Everything UK landlords and sole traders need to know about Making Tax Digital — without the jargon.

Making Tax Digital (MTD) for Income Tax is the biggest change to how the self-employed and landlords report tax in a generation. If you've only ever filed one Self Assessment a year, here's what's changing and what you actually need to do.

What is Making Tax Digital?

MTD is HMRC's programme to move tax reporting online and make it more frequent. Instead of a single annual Self Assessment, affected taxpayers must keep digital records and send HMRC quarterly updates through compatible software, followed by a final declaration after the tax year ends.

Who does it apply to?

MTD for Income Tax applies to individuals with income from self-employment and/or property above certain thresholds. It's being phased in:

"Qualifying income" is your gross income (turnover before expenses) from self-employment plus property, added together. So a landlord with £30,000 of rent and £25,000 of freelance income is over the £50,000 line and in the first wave. See the thresholds explained in detail →

What actually changes for you?

BeforeUnder MTD
One annual Self AssessmentFour quarterly updates + a final declaration
Paper records or spreadsheets fineDigital records in compatible software, kept as you go
Last-minute January data entryRecords maintained throughout the year
One deadline to rememberFive submissions a year, each with a deadline

The three things you must do

  1. Keep digital records of your business and property income and expenses using MTD-compatible software (such as QuickBooks).
  2. Send quarterly updates to HMRC — a summary of income and expenses for each quarter.
  3. Submit a final declaration after the tax year, confirming your figures and any other income/reliefs. This replaces the old Self Assessment return.

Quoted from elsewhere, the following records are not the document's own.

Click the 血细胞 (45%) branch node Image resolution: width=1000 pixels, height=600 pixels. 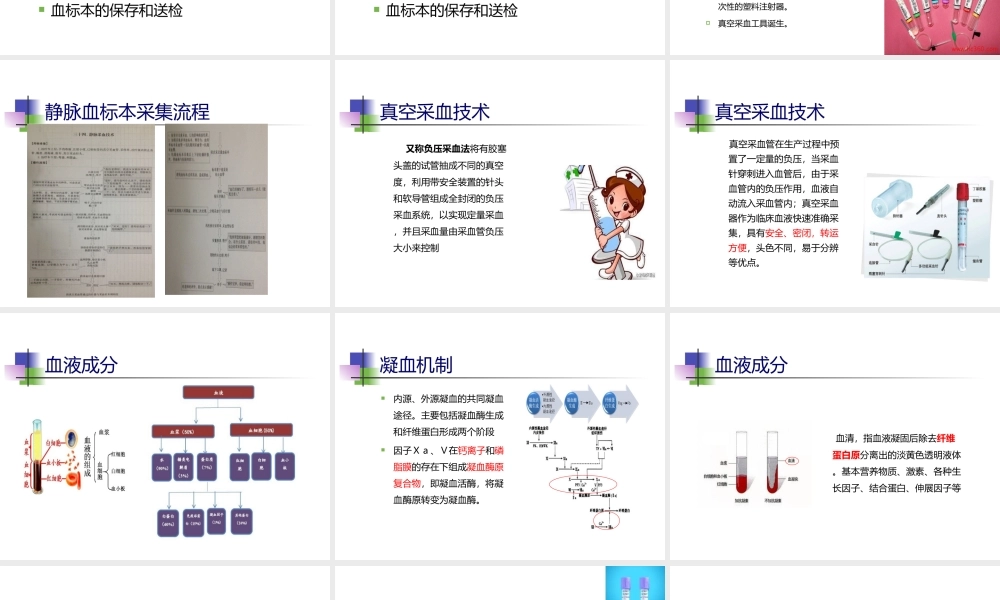pyautogui.click(x=262, y=432)
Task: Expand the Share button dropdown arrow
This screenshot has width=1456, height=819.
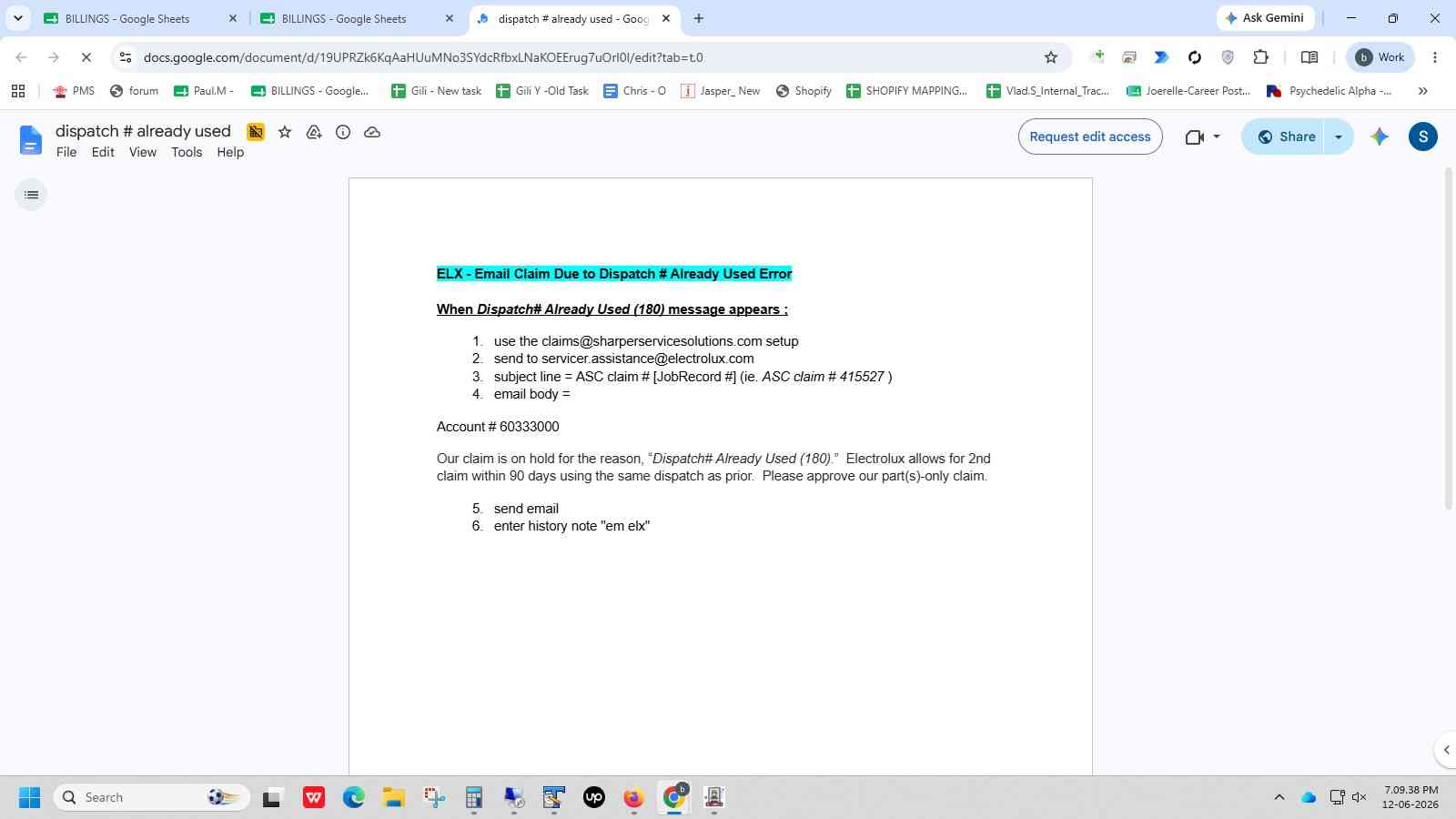Action: click(1338, 136)

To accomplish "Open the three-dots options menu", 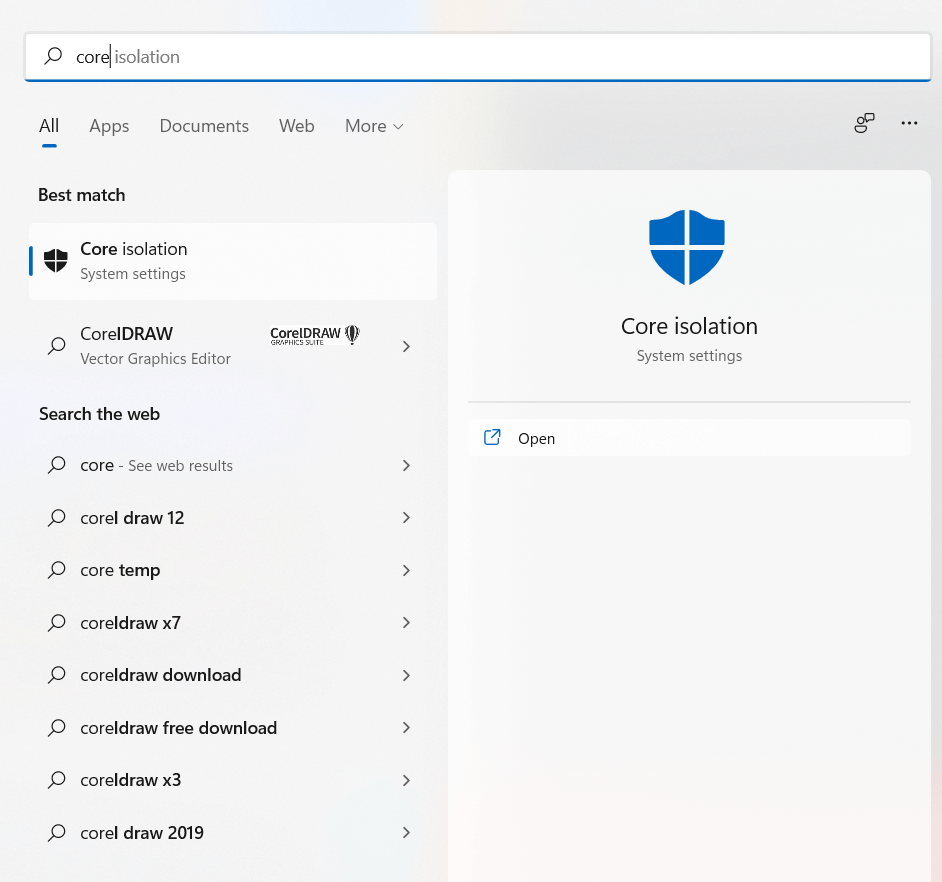I will pyautogui.click(x=908, y=123).

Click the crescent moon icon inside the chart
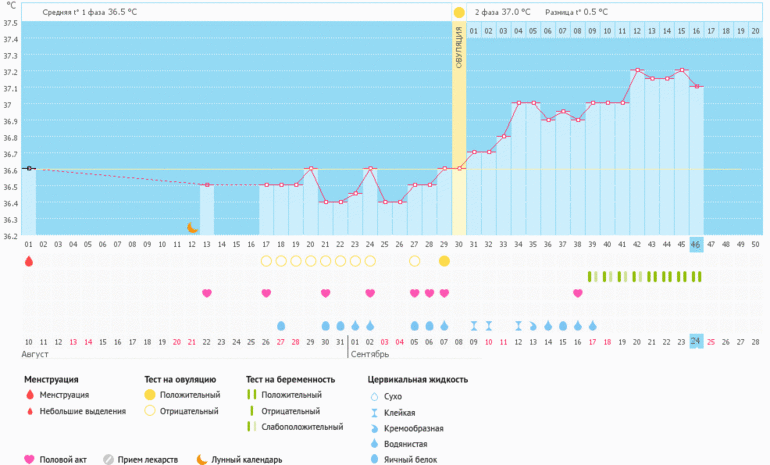pos(193,228)
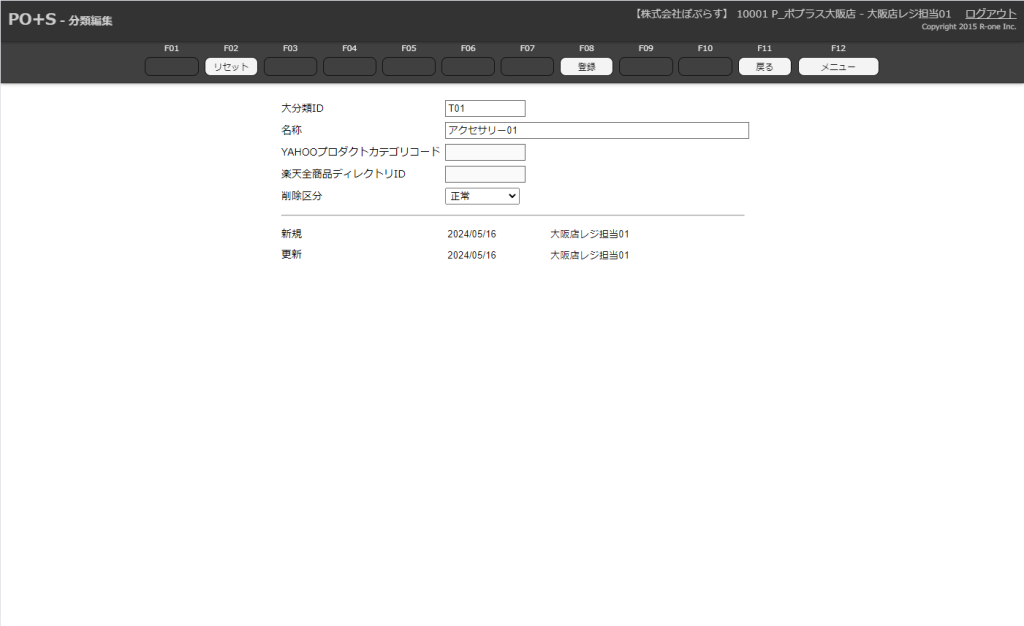Viewport: 1024px width, 626px height.
Task: Open the 削除区分 dropdown showing 正常
Action: tap(482, 196)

Watch out for penalties. MTD uses a new points-based system. Each late submission earns a point; reach the threshold and you get an automatic penalty. Miss several and the costs add up quickly. See all the deadlines →

How to get ready

The practical steps: confirm whether and when MTD applies to you, get set up on compatible software, make sure your opening figures are clean, and put a system in place to capture records quarterly. Many landlords and sole traders choose to have this done for them rather than learn new software and juggle five deadlines a year.

This guide is general information, not personal tax advice. Your circumstances may differ — check your specific position with a qualified accountant.

Not sure if MTD applies to you?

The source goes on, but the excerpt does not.